Exercise objective: Find the line holding "The width and height of the screenshot is (909, 674)." in the entries below. Give it again exactly, along with every line after it up to and including the line holding "You are a computer-use agent. 720x1604".

────────

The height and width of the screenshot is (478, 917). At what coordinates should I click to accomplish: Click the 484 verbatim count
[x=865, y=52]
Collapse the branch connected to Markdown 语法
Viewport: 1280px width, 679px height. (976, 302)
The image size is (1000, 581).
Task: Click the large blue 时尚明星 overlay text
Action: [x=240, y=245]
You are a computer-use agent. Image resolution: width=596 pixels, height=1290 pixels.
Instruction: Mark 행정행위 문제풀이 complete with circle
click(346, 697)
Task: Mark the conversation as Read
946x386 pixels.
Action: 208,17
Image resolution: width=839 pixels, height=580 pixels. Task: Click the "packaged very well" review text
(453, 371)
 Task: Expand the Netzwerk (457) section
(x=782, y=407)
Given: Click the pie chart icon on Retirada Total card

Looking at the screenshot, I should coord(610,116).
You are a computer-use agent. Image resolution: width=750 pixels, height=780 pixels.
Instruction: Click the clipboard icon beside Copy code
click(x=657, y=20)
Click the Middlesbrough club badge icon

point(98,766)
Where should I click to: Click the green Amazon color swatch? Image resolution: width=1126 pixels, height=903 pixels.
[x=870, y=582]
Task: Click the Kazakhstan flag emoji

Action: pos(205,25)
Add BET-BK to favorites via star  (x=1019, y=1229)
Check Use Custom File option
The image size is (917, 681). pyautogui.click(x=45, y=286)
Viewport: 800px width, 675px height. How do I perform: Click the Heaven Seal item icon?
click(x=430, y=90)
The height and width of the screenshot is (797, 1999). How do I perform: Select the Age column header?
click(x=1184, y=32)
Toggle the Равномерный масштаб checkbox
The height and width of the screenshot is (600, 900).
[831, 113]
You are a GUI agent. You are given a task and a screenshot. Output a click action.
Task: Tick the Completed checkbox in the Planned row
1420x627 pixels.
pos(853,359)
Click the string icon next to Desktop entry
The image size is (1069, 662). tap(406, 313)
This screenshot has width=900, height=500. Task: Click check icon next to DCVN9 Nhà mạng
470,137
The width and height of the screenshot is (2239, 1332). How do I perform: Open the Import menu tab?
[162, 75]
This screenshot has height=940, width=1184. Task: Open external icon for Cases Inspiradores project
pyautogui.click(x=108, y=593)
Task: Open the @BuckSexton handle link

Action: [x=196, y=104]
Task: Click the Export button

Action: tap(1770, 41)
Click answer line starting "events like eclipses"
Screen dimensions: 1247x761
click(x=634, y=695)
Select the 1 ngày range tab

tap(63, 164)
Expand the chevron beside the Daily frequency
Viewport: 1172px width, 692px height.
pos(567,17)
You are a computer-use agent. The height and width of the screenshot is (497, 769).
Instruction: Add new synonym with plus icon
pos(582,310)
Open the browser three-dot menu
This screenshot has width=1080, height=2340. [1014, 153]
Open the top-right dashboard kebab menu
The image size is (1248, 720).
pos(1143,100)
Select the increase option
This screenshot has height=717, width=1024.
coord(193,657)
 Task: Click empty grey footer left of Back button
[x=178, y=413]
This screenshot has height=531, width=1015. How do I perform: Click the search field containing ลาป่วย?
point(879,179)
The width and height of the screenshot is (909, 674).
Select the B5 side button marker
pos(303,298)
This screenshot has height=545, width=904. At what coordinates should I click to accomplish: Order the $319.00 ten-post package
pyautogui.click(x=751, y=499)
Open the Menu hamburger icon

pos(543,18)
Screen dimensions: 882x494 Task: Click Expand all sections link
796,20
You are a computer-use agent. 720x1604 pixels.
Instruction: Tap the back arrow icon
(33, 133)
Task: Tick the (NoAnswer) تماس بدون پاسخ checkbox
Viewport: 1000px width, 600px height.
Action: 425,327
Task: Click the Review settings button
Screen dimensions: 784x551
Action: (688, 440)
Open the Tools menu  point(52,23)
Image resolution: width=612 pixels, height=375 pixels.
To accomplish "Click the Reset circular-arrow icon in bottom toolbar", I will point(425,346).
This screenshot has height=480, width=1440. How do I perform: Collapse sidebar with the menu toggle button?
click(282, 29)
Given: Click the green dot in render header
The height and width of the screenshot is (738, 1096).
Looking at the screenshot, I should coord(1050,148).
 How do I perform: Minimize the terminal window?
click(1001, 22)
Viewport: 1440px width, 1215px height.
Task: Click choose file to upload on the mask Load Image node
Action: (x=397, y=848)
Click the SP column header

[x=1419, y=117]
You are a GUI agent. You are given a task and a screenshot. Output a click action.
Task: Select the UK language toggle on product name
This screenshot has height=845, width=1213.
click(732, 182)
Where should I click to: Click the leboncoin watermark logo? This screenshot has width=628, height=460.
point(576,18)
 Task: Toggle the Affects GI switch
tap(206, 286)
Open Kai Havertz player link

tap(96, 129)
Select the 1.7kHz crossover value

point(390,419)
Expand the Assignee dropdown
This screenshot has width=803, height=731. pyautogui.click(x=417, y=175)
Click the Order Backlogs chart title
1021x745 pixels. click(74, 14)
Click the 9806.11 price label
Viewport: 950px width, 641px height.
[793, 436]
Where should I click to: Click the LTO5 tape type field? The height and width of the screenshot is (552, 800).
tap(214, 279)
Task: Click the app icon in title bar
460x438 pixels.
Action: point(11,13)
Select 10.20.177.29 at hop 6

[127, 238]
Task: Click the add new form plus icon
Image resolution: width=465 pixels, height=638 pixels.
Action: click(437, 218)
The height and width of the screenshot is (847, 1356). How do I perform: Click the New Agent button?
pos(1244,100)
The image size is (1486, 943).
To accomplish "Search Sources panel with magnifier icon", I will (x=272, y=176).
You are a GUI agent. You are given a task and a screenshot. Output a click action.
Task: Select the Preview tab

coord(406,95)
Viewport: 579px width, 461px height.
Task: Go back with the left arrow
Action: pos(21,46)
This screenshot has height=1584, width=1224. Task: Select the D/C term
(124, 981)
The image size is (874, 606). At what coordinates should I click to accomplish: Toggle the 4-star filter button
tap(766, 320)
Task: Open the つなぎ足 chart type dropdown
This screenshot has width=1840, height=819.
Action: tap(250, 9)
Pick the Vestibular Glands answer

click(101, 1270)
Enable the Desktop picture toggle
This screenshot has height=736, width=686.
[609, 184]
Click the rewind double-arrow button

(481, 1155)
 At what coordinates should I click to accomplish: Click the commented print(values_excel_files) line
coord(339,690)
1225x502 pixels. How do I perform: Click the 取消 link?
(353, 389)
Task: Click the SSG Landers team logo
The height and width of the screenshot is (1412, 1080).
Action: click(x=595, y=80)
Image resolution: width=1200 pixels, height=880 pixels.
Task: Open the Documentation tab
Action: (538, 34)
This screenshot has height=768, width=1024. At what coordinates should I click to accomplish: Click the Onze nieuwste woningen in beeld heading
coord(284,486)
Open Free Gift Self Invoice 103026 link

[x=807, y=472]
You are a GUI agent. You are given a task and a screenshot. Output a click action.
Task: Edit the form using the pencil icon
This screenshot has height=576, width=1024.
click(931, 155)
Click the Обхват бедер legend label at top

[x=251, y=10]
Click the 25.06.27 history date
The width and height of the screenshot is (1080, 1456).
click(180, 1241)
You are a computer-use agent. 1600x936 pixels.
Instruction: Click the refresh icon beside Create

────────

Task solution:
The width and height of the screenshot is (909, 674).
Select the B5 side button marker
pos(303,298)
This screenshot has height=545, width=904. At what coordinates should I click to accomplish: Order the $319.00 ten-post package
pyautogui.click(x=751, y=499)
Open the Menu hamburger icon

pos(543,18)
Screen dimensions: 882x494 Task: Click Expand all sections link
796,20
You are a computer-use agent. 720x1604 pixels.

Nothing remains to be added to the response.